The results for the open-access tympanic membrane dataset are shown in Table 15 and Table 16, and the visualization of this as a box plot is shown in Figure 10. Also, the results for the SCH tympanic membrane dataset are shown in Table 17 and Table 18, and the visualization of this as a box plot is shown in Figure 11. From the box plot of each dataset, it can be seen that the deviation of the performance for each mold is not small compared to the average performance. These deviations are attributed to data imbalances due to the presence of data-poor classes.

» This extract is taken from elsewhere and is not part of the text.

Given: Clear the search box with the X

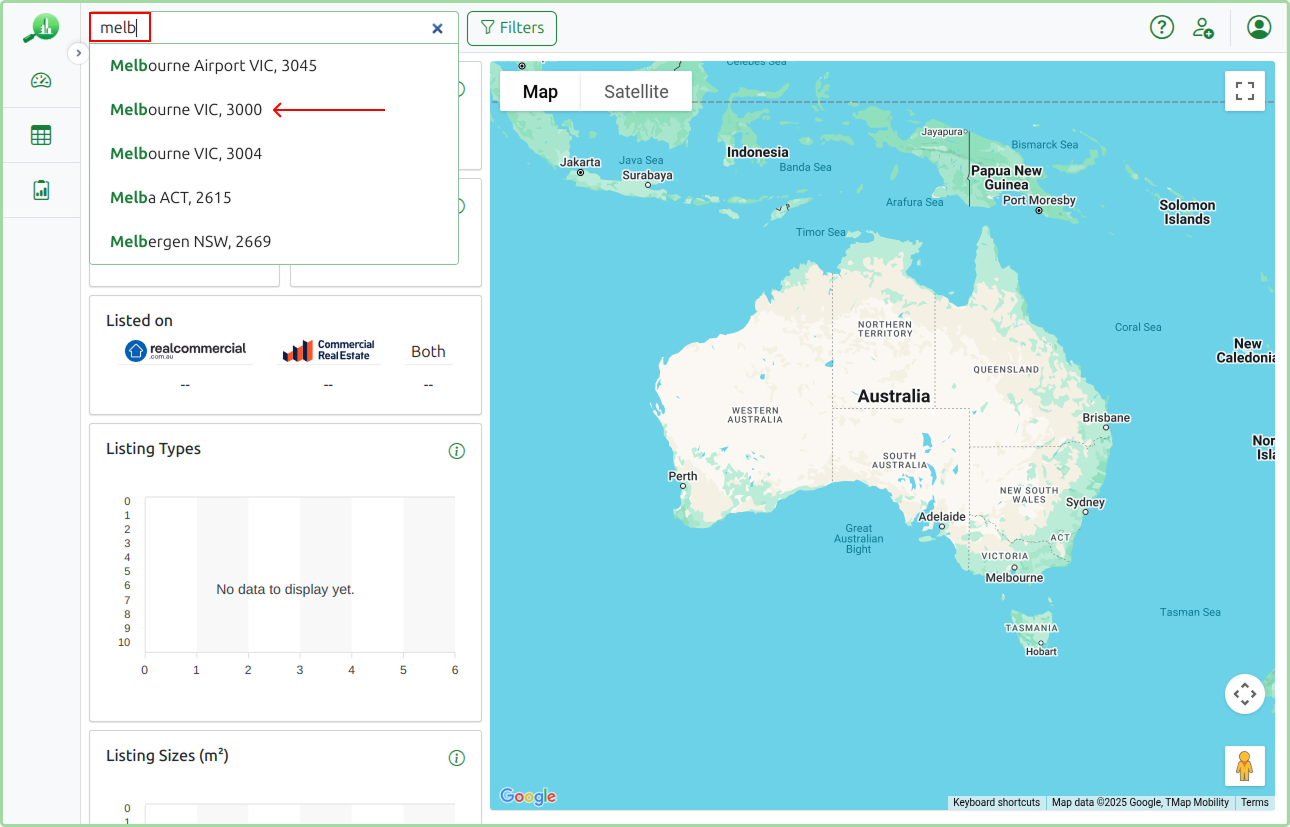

In the results of the open-access tympanic membrane dataset, normal in Accuracy, otitis externa in Sensitivity, and normal in Specificity had the largest deviation, and in the results of the SCH tympanic membrane dataset, normal in Accuracy, cholesteatoma in Sensitivity, and perforation in Specificity had the largest deviation. Considering that the error of around 1–3% is generalized, it is difficult to say that the deviation of these classes is completely generalized for each class because it is outside this level, and a plan to overcome this seems necessary for future research.

5. Conclusions

In this study, we proposed the tympanic membrane disease classification and pediatric hearing prediction method of the EfficientNet B7 model using MLP and drop connect. In the process of benchmarking with the open-access tympanic membrane dataset, the proposed model, which fine-tuned the ImageNet weights, showed the best performance with an Average Accuracy of 93.59%, an Average Sensitivity of 87.19, and an Average Specificity of 95.73%. This contrasts with the lower performance of the vanilla EfficientNet B7 than ConvNeXt. In the case of the SCH tympanic membrane dataset, which fine-tuned the noisy student weights, the tympanic membrane disease model showed an Average Accuracy of 98.28%, an Average Sensitivity of 89.66%, an Average Specificity of 98.68%, and an average inference time of 0.2, and the pediatric hearing model showed a Mean Absolute Error of 6.9801, a Mean Squared Logarithmic Error of 0.2887, and an average inference time of 0.2 s.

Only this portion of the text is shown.